== Your tasks ==
1. List every pronoun pair that the comment thread on pronouns in profiles writes with a slash.
2. Answer from the comment thread on pronouns in profiles:
(a) What abbreviation does the quoted definition give for preferred or personal gender pronouns?
(b) What middle name does one commenter mention, and what name is it the Italian version of?
(c) On which two sites has that commenter started putting she/her?
3. Resume the comment thread on pronouns in profiles, picking up right after its final sentence.

I hesitate to call it virtue signalling because there are other forms of social signalling that aren't about virtue. Safe spaces require effort from the members who already feel safe.
Putting (he/him) in does three things. It invites you to provide your own. It also stops someone from starting a side-argument about you assuming 'he/him' in your response instead of you/your or they/their. Which means that we can talk about what we want to talk about instead of gender politics, if you don't feel like it. Or we can if you need to.
It also make it so that trans people won't be outed as trans for having their pronouns in their profiles. If only trans people did that, you'd automatically know who is trans and who isn't. Now that everyone is adding those, you can't say.
It's appropriate that the commenter below uses the phrase "bought in", because that conveys the general sense of mob/unthinking latching onto this movement. One which I'm quite disappointed to see companies just caving to, through little insertions of ridiculous practices like these.
Having everyone declare their gender is a little bit ridiculous, just to serve the desires of a ~1% group who are trying to gain more recognition. I am frankly surprised how people are willing to distort their behavior when they refuse to do so for other groups who are far more downtrampled in their rights in greater percentages. I suppose somehow transsexual people just became popular for some reason.
Frankly, it's a symbol and problem of the modern liberal/democratic mind (at least at the party-level) that these problems rise to the level of national and corporate attention -- and apparently we solved all our other material needs and have time to spend on this in comparison.
You project a lot of problems onto people who provide their pronouns in their user descriptions.
Not everyone is American, and not all issues are about American politics.
I find it interesting how much emphasis has been placed on an afterthought that I edited in. A lot of really emotional reactions like yours. I described it as a beneficial side effect and suddenly the whole conversation is about "evil trans people" and "bad liberals".
Having your pronouns available is beneficial to more than just trans people. It benefits everyone, avoids mistakes and makes conversations more accurate. It also breaks the myth that there are no women online and that there are no computer-savvy women. It also brings visibility to non-binary people who are otherwise invisible.
>Preferred gender pronouns or personal gender pronouns (often abbreviated as PGP) refer to the set of third-person pronouns that an individual prefers that others use in order to identify that person's gender (or lack thereof). In English, when declaring one's preferred pronouns, a person will often state the subject and object pronouns along with the possessive adjectives—for example, "she, her, hers", "he, him, his", or "they, them, theirs"—although sometimes, only the subject and object pronouns are stated ("he, him", "she, her", "they, them").
I think it's just more clear that they are listing pronouns, especially if someone isn't familiar with the practice or in verbal speech. Also note that some people use two sets of pronouns, with equal weight, and may list them such as "she/they".
I have begun putting she/her in some of my profiles (twitter, reddit) because I still get mistaken for a man at times. To be fair, my middle name -- Michele -- can be a male name in some places. It's the Italian version of Michael, IIRC.
It is my personal policy to not correct people who misgender me in most cases, especially if that is the only thing I would be saying (I will sometimes clarify if it is part of a larger comment, but I try to be gentle about it). I would rather put that info somewhere and let them have the chance to learn of it without me having to correct someone.

== Excerpted data ==
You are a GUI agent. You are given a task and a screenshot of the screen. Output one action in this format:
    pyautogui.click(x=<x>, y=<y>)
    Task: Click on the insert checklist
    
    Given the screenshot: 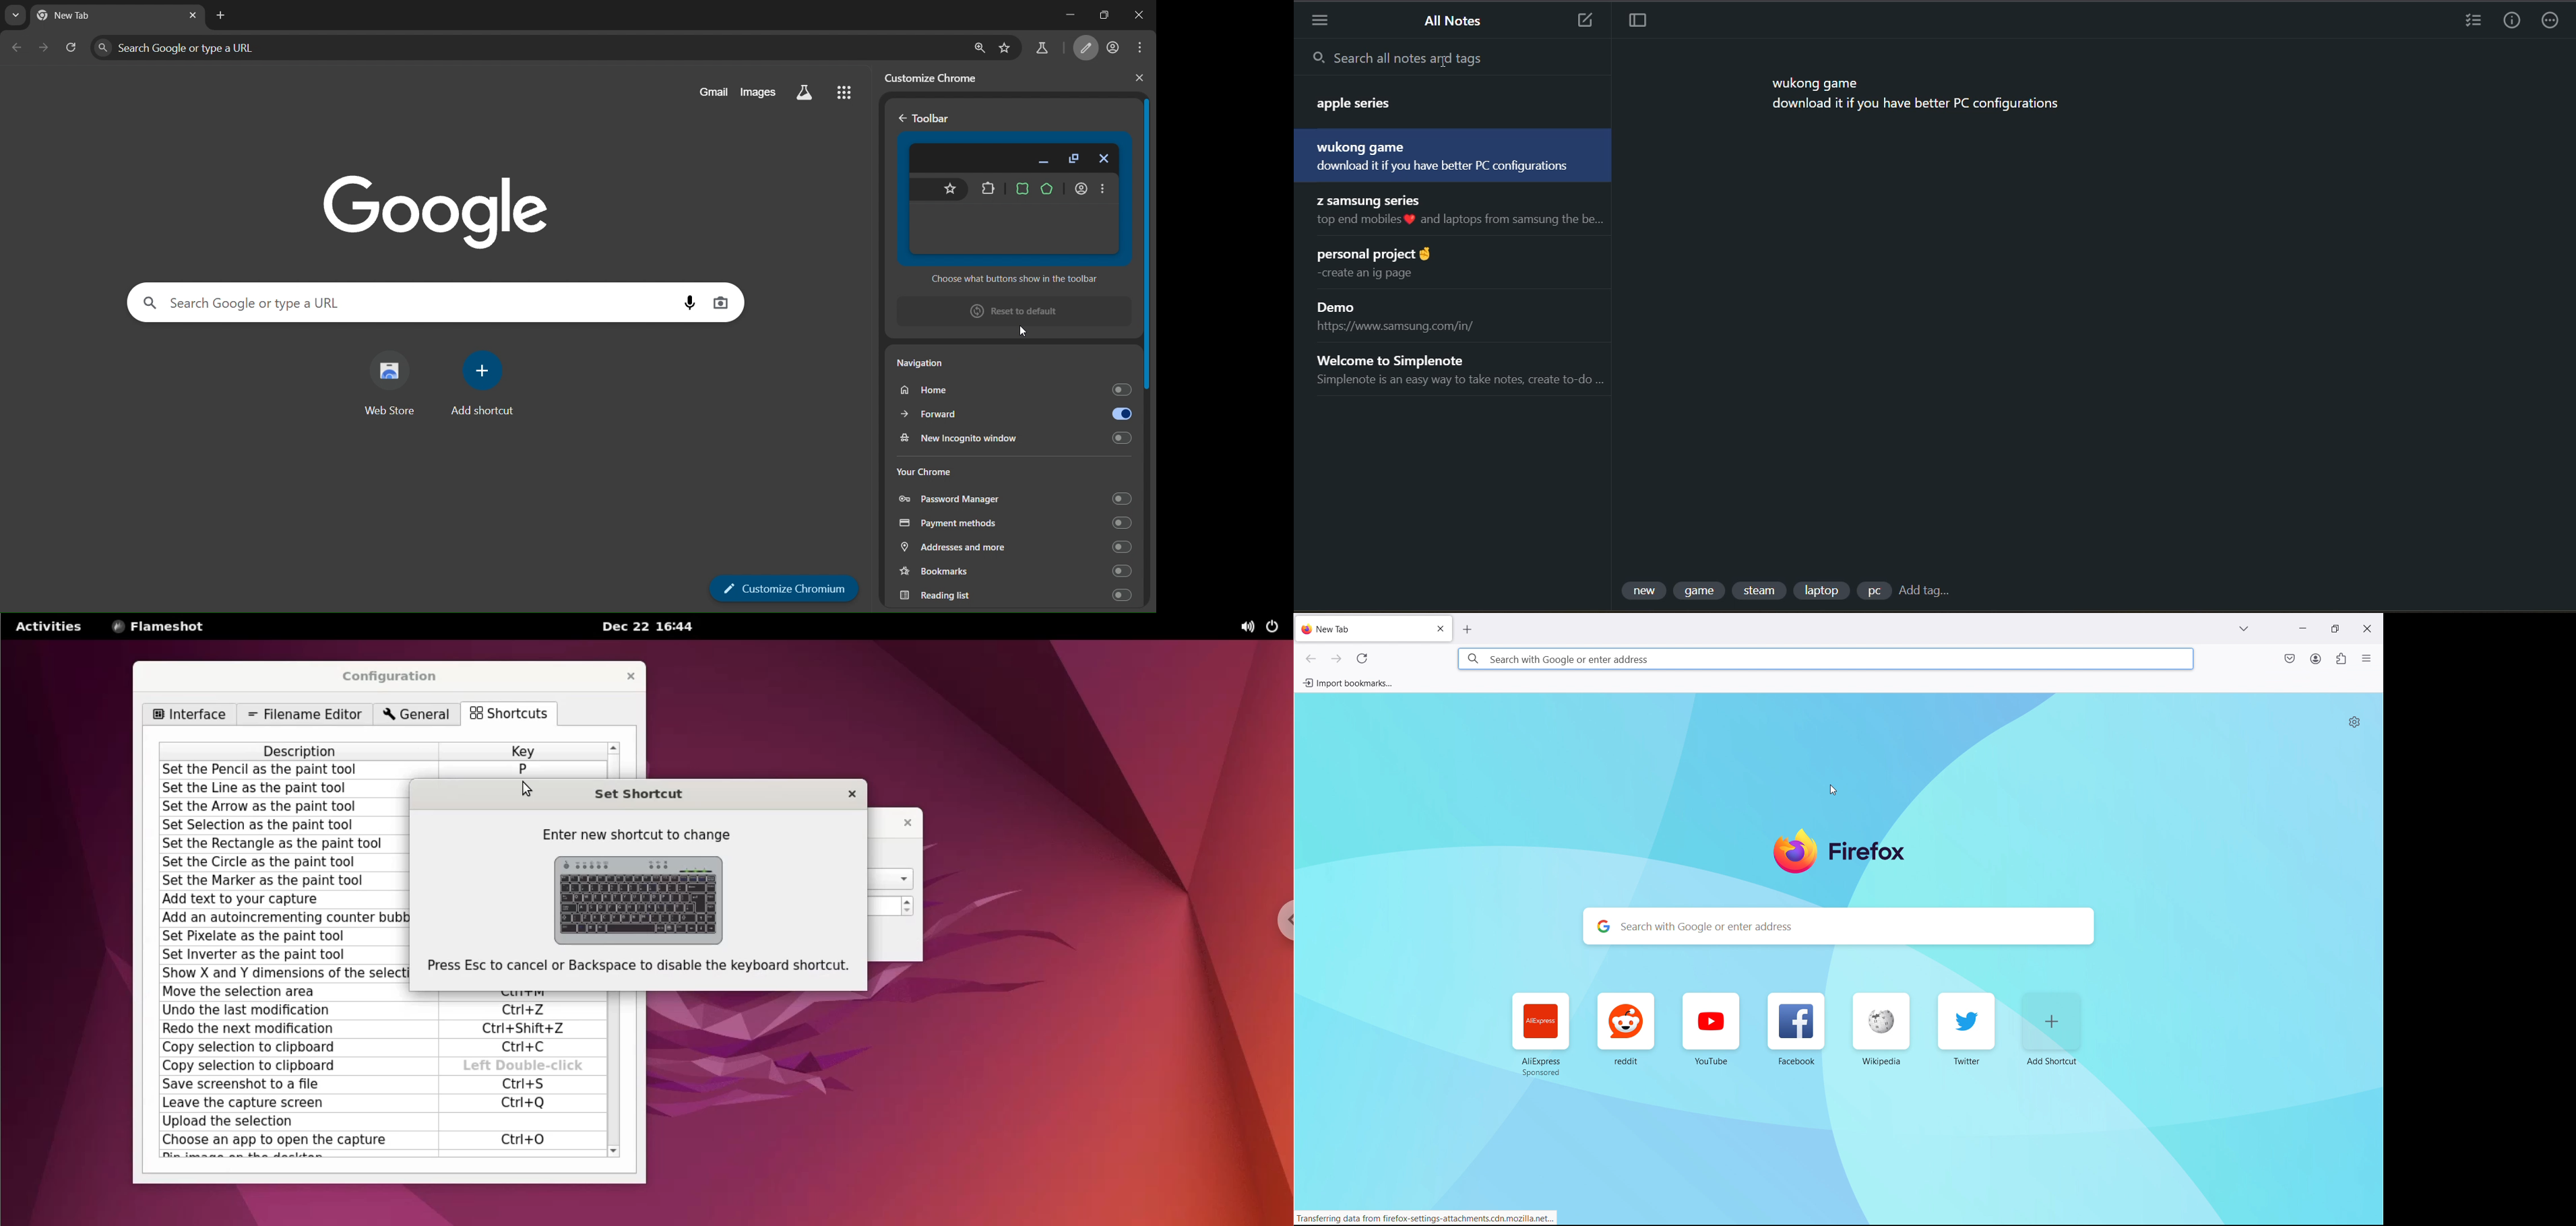 What is the action you would take?
    pyautogui.click(x=2468, y=21)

== Final results ==
1.
he/him
you/your
they/their
she/they
she/her

2.
(a) PGP
(b) Michele, the Italian version of Michael
(c) Twitter and Reddit

3.
Different people have different reasons for noting their pronouns. Some do it because it is trendy. Some do it because they have genuinely been misidentified in online spaces. Some do it to show themselves as allies to certain groups.
Without him saying why he did it, no one here can genuinely tell you why he chose to do so.
If you care so very little about this issue, why bother replying to me to suggest I shouldn't? If you really don't care, then you shouldn't even be reading this crap. There is plenty of other stuff to read elsewhere that isn't on this subject.
Fair point, fair point. It wasn't thought through. Sorry.
But it leads to the question of why it matters - should it? If we treat all equally, should it matter? I don't see myself as female, but neither a 'man', as I don't much relate to common cultural depictions of men, which I find distasteful. I am what I am, names won't change that so I don't care. Why do you?
BTW I know a few trans people and I suspect most of them would roll their eyes at this excessive care not to offend anyone with wrong pronouns. They expect people to get it right but it's no disaster if someone got it wrong. None of them are snowflakes. Consideration towards trans people needs more basic considerations such as not being called a freak on public transport (this happened to a tgirl I know).
But it leads to the question of why it matters - should it?
In theory, it shouldn't. In practice, it does.
People who think I am male speak to me differently than when they know I am a woman. Since I am trying to establish an adequate income, my experience is that if people have an issue with me being a woman, it's better for that to be sorted before they interact with me, not after.
If someone is willing to meet me in person, thinks I'm male and then meets me and sees I'm a woman, that's likely to go badly. I don't want to waste my time on that, much less risk facing potential drama because of it.
The reality is it ends up mattering whether I want it to matter or not. So I try to make it the least drama I can arrange given the tools available to me. I find that a quiet heads up is better than trying to hide my gender and is also better than putting people on the spot and correcting them in "public" and in a way that will make them feel attacked for simply not knowing.
The same happened in Norway on a governmental page a couple of years ago. It then was a memcache problem that made other people see one persons tax report.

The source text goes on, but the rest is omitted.